Trento, 22 aprile 2018 –  E’ ormai insostenibile la discriminazione tra le Forze di Polizia che vede penalizzati in maniera paradossale gli agenti
della Polizia Locale, chiamati ad un ruolo via via di crescente impegno nel
garantire la sicurezza del nostro Paese, con un aumento notevole del rischio
personale. A questo dato di fatto, ormai scontato e sotto gli occhi di tutti, si
aggiunge il grave disagio causato, per quel che riguarda il Trentino, dalla
frammentazione della gestione della Polizia Locale, con l’assenza di una
regia complessiva, e soprattutto, la gravissima carenza di personale, che
costringe gli operatori a turni molto gravosi, con conseguente aumento dello
stress che è frutto e causa stessa dell’insicurezza e della precarietà.
Non è una situazione accettabile.

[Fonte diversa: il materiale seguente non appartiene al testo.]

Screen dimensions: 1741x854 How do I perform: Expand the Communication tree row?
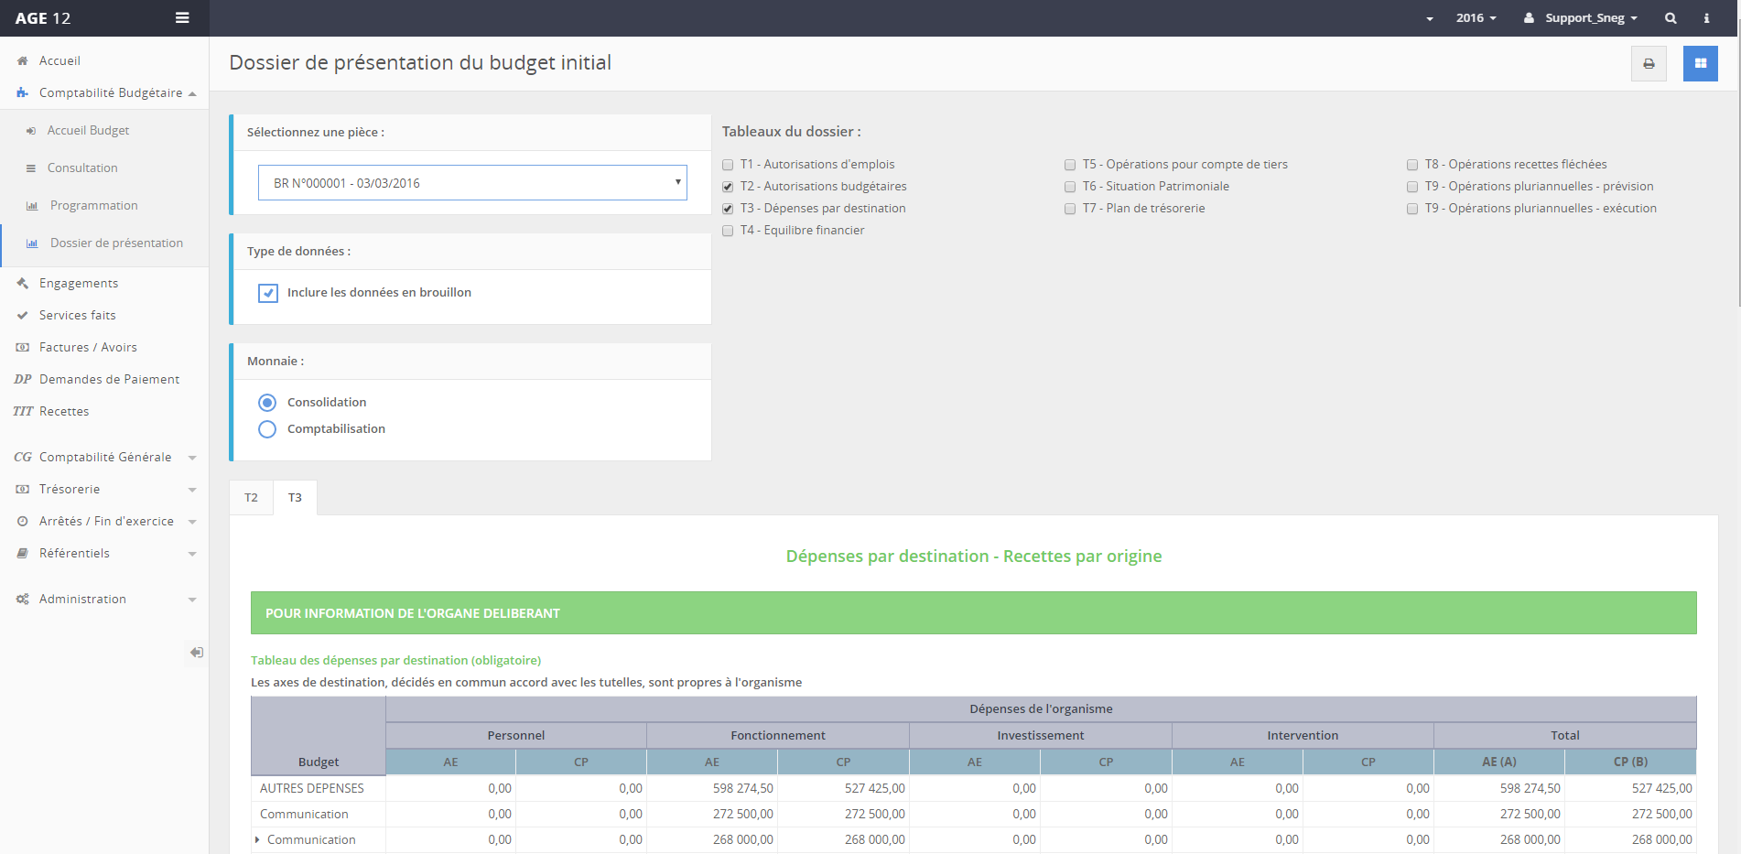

Anche l’Unione europea si è schierata dalla
parte delle polizie municipali italiane nella loro richiesta di equiparazione, in
termini di tutele e formazione, alle altre forze di polizia presenti sul territorio: il
Parlamento europeo ha infatti inviato una lettera alle autorità italiane
per chiedere di porre rimedio alla discrepanza di trattamento
attualmente esistenti fra le forze dell’ordine nel nostro Paese.
Evidenziando anche l’opportunità di un maggiore coinvolgimento della polizia
municipale nella lotta al terrorismo.
Per questo come Fenalt riteniamo sia necessario intervenire urgentemente sui
due piani: da un lato si sollecita la parte politica a far sì che l’impegno richiesto
dalla UE diventi presto realtà, chiedendo alla stessa Giunta Provinciale di
attivarsi in tal senso, facendosi promotrice del cambiamento.

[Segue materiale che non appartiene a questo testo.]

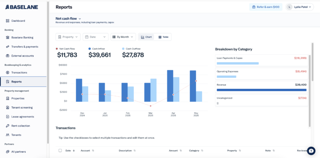Click the Rent collection key icon
Viewport: 320px width, 158px height.
pos(7,126)
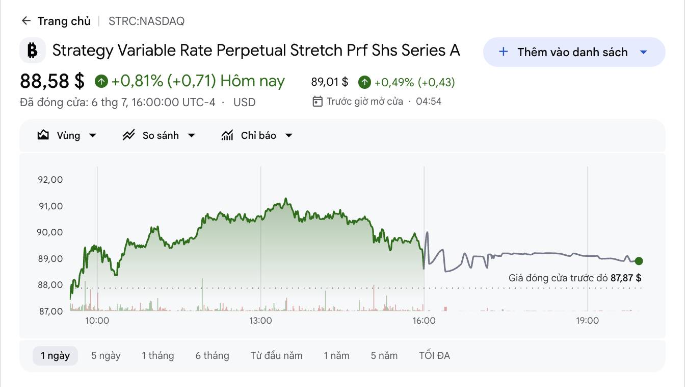Image resolution: width=687 pixels, height=387 pixels.
Task: Click the plus icon in Thêm vào danh sách
Action: click(x=504, y=52)

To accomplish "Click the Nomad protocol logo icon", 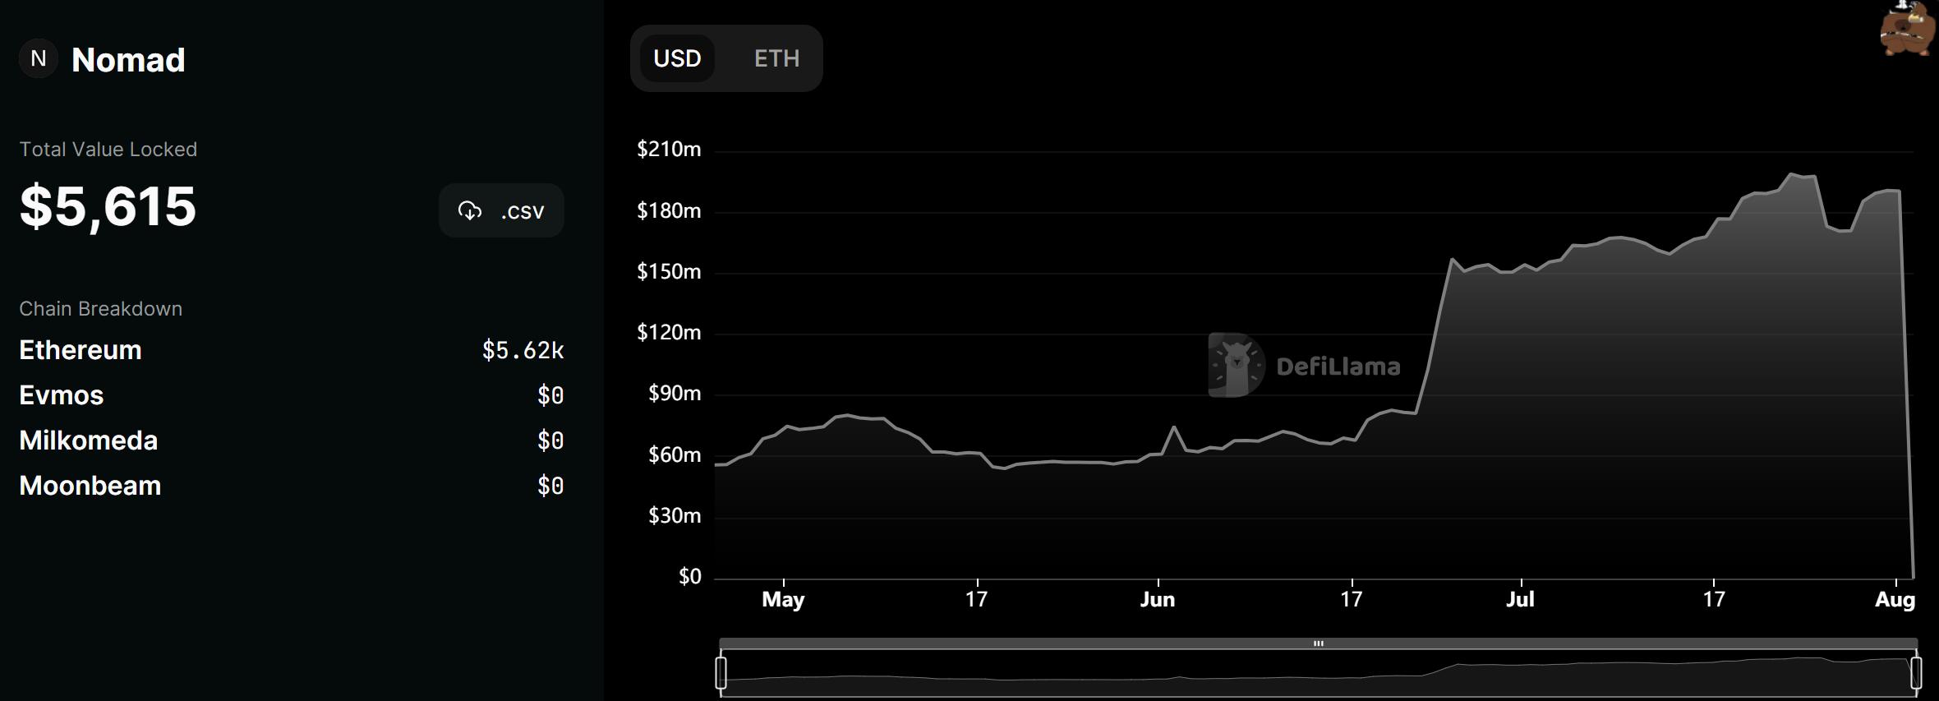I will [x=38, y=59].
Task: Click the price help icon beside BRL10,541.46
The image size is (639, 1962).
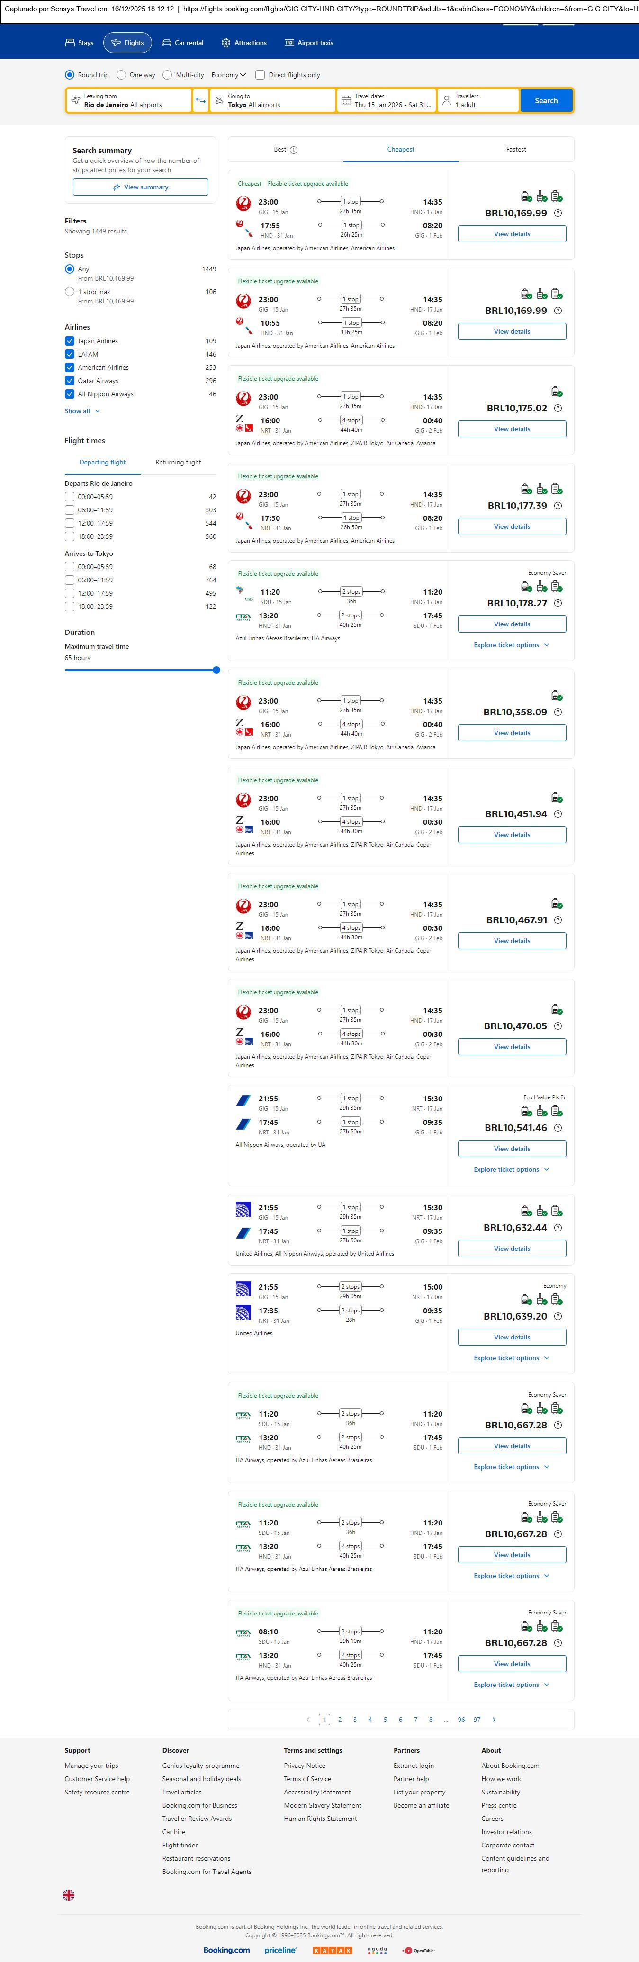Action: point(558,1128)
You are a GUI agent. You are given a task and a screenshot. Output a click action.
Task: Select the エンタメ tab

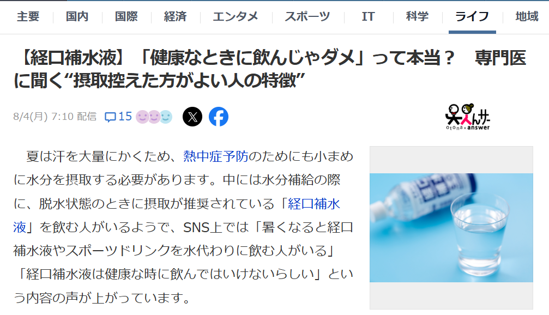tap(236, 16)
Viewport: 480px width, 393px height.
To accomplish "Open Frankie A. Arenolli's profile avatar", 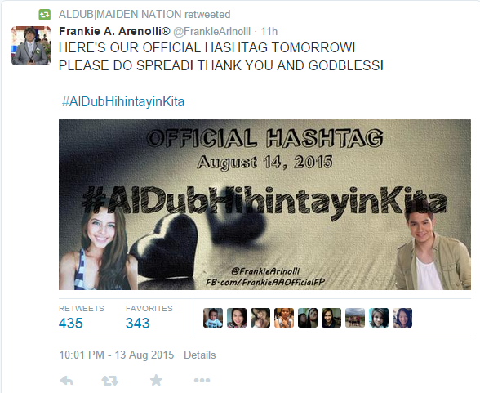I will pyautogui.click(x=31, y=46).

Dall’altra è necessario fin da subito fare il primo passo, quello che possiamo
fare anche autonomamente in Trentino, con l’emanazione di direttive contrattuali separate da parte della Giunta Provinciale per la Polizia
Locale, analogamente a quanto avviene per i Vigili del Fuoco e per la
Forestale. Questo punto è diventato un aspetto fondamentale della piattaforma
contrattuale della Fenalt che oggi ha formalmente chiesto a Rossi, con una
nota e con una richiesta di incontro urgente, di attivarsi in tal senso.
Come già scritto nei giorni scorsi, è inoltre necessario che la Provincia si
prenda la responsabilità di una regia di queste funzioni di Polizia, cercando
di mettere in piedi una progetto che sia utile, sostenibile anche per gli
operatori che devono poter lavorare in piena sicurezza.
Fenalt intende far sì che questi impegni siano presi prima della scadenza della
legislatura provinciale, preannunciando che se non troverà un’adeguata
sensibilità su questi temi, si organizzeranno azioni di protesta.